Gedi was sitting in his office only about 20 blocks from my safe house. But it may as well have been a thousand miles away, given the dangers journalists face today in Mogadishu. Indeed, when it comes to media workers' safety—or the lack of it —this desert city is starting to resemble another arid metropolis: Baghdad.
"I'll send over some other staff to talk to you," Gedi promised via cell phone. "I don't like to go out."
Like scores of other Somali journalists, Gedi, a jovial businessman who had switched to reporting, was receiving anonymous death threats. He was too scared to even go home, he explained. His house was being watched. So he was sleeping at a different location each night—including at his radio station, on a floor mat.
Ten months ago, Ethiopia invaded Somalia and toppled a radical Islamist regime. The U.S. lent a covert hand. This was supposed to be a blow for freedom and democracy in the Horn of Africa. Yet since then, for many working in the Somali media, exercising the right to freedom of speech has gotten more, not less, hazardous. Some would say it's gotten suicidal.
Eight Somali journalists have been murdered this year, according to media watchdogs. The usual technique: a faceless assassin armed with a pistol and a getaway car. Extremists associated with Somalia's growing Islamic insurgency are doubtless to blame for some of these killings. But rights groups implicate the fragile transitional federal government as well. Human Rights Watch counts more than 40 reporters detained by federal authorities this year. Touchy officials here don't like to be portrayed as weak.

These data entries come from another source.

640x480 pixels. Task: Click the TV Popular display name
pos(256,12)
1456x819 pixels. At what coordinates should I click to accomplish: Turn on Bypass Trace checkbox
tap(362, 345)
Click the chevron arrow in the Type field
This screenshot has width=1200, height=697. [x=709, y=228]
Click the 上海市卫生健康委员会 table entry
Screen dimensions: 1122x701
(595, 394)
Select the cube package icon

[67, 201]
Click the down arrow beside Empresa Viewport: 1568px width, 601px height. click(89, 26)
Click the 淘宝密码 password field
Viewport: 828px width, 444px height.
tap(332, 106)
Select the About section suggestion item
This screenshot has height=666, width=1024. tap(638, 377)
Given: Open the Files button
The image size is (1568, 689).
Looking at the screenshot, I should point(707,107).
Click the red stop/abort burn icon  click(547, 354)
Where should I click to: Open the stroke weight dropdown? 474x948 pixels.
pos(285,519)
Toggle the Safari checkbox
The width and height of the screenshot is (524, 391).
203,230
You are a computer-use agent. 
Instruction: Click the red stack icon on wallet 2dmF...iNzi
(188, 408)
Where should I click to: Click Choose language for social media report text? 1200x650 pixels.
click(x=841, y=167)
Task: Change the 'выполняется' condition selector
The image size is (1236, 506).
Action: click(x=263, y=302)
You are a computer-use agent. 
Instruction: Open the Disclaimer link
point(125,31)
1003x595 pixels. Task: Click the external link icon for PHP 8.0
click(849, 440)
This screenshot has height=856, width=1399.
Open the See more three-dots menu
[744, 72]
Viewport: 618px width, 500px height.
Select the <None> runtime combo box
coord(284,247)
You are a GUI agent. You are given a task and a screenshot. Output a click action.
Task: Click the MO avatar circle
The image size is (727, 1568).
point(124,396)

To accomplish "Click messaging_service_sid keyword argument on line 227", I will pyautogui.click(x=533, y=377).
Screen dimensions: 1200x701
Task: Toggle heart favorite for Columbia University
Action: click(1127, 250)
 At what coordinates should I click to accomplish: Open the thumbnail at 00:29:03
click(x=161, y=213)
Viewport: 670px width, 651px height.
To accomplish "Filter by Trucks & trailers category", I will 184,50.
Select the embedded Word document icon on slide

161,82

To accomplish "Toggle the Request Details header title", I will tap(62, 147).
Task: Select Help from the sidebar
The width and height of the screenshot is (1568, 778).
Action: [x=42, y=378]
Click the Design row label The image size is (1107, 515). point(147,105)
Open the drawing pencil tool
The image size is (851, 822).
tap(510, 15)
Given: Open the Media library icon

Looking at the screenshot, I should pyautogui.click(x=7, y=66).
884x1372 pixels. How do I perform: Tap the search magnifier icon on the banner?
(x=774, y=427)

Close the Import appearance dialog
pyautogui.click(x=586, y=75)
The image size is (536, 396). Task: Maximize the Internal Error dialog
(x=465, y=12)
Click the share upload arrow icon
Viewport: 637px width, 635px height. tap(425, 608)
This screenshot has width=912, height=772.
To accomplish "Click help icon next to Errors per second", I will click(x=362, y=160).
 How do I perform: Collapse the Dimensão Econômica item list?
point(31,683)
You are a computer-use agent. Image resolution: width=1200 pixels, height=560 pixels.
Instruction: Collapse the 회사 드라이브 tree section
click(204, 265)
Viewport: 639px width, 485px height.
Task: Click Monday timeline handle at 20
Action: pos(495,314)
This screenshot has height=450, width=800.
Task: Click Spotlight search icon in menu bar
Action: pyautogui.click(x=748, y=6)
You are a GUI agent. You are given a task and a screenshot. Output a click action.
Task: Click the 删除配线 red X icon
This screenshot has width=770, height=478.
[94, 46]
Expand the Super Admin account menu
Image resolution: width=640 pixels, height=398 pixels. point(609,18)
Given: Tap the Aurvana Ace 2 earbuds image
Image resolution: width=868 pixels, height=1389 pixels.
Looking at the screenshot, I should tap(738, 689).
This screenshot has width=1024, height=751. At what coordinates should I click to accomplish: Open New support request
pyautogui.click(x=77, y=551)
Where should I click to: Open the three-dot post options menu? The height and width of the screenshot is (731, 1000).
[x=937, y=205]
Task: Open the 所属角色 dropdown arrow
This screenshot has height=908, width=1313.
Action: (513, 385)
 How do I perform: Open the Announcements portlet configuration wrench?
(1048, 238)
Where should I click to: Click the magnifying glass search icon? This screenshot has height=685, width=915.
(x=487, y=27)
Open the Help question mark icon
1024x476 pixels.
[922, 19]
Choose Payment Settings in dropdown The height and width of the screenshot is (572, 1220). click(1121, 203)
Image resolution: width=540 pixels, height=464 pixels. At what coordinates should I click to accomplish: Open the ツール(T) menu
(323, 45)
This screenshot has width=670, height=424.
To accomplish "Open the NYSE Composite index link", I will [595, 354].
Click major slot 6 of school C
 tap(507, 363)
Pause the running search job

Last month, it was Radio Shabelle's turn. Government troops shot up the radio station, one of Somalia's few independent news outlets, and briefly detained 16 of its employees. The two staffers that Gedi managed to send me were terrified.
They showed up in what they called "civilian clothes." This was ragged attire that helped them blend in with Mogadishu's illiterate poor. They had walked from the radio station. Riding in a car would have drawn too much attention, they said. For the same reason, they declined my invitation to pay their taxi fare back.
Both men presented me with their journalist IDs. They set the laminated cards on the table in front of them, as if to say: Here we are, part of the brotherhood. I don't know why, but this plaintive gesture, the wildly misguided hope in it, made me feel ashamed. How many times has this happened before? It was like hearing the distant appeals from a refugee ship fleeing Nazi Germany. Or the pleading at the gates of the U.S. Embassy in Saigon.
Their names were Abdulrahman Yusuf, the head of programming, and Hassan Sheik Abdullah, a producer. They were trapped in Mogadishu without passports. They recounted the threats, their sleepless nights, and the paralyzing fear that comes with being stalked. Near the end of our conversation, Abdullah said he regretted ever becoming a journalist. They didn't want money. They each drank a Coke, and left.
A few days later I received an e-mail.
Gedi was dead. They finally got him. Two unknown gunmen shot him on the street, 14 times, outside a Mogadishu cafe.